» **练习题目**: 把下面所有记录逐字照抄一遍，答案中不要包含图片。

» **练习输入**:

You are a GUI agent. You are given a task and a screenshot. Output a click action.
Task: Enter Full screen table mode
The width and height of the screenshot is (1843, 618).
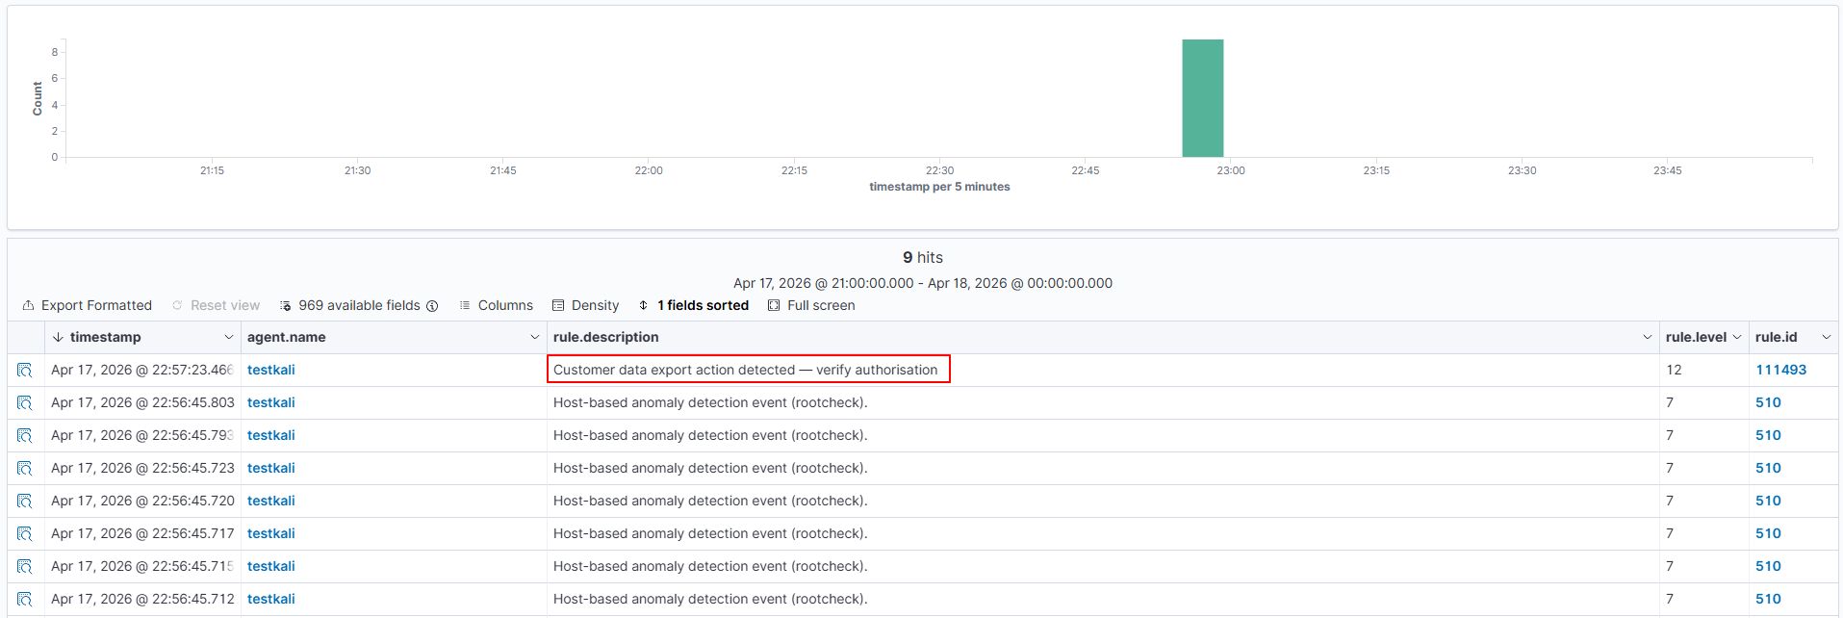coord(811,305)
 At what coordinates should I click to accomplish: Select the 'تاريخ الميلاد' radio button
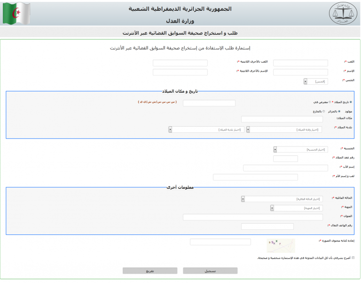pos(351,102)
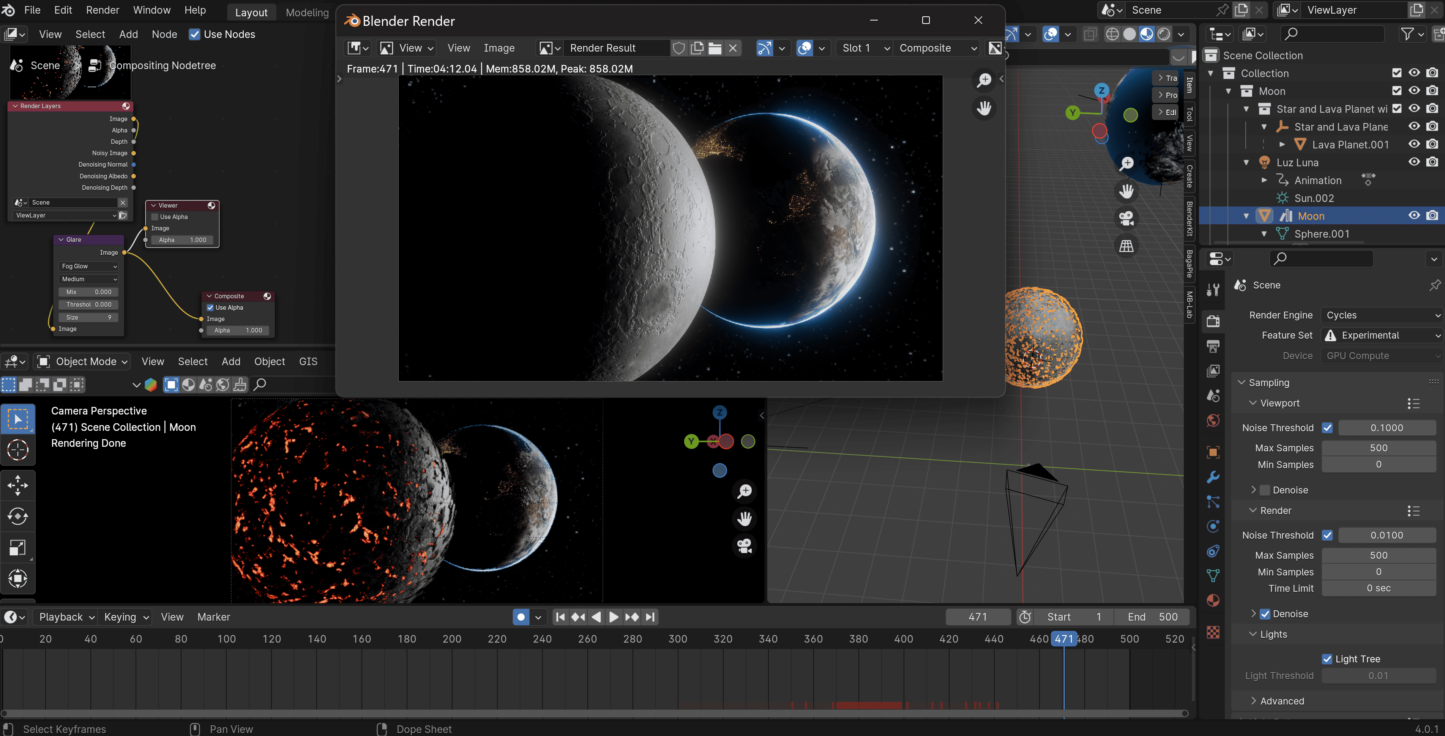The width and height of the screenshot is (1445, 736).
Task: Open the Object Mode dropdown
Action: pyautogui.click(x=82, y=362)
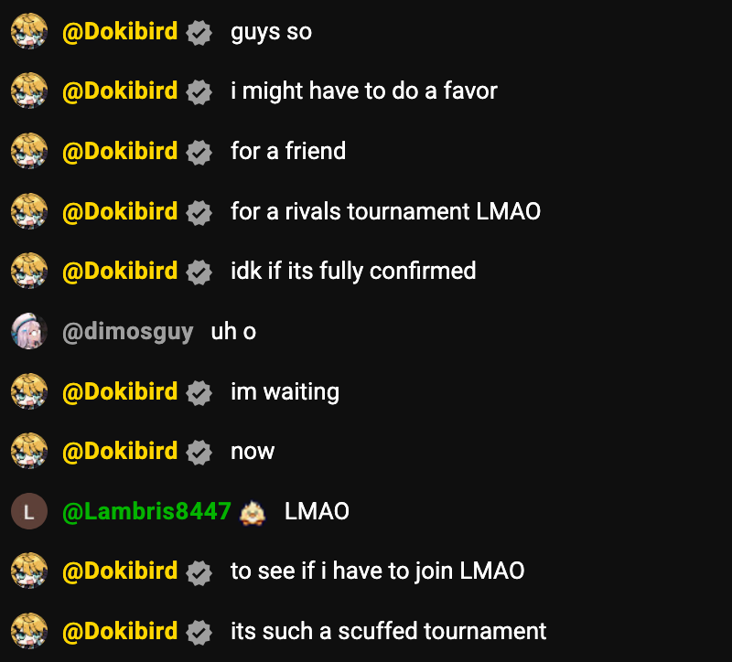The height and width of the screenshot is (662, 732).
Task: Click the verified checkmark beside 'for a friend'
Action: [x=199, y=152]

» **本题解答**:
You are a GUI agent. You are given a task and a screenshot. Output a click action.
Task: Enter Full screen table mode
The width and height of the screenshot is (1843, 618).
coord(811,305)
 At what coordinates should I click to accomplish: Select the 'تاريخ الميلاد' radio button
pos(351,102)
The width and height of the screenshot is (1445, 736).
Task: Open the Object Mode dropdown
Action: pyautogui.click(x=82, y=362)
The height and width of the screenshot is (662, 732).
Task: Click the verified checkmark beside 'for a friend'
Action: [x=199, y=152]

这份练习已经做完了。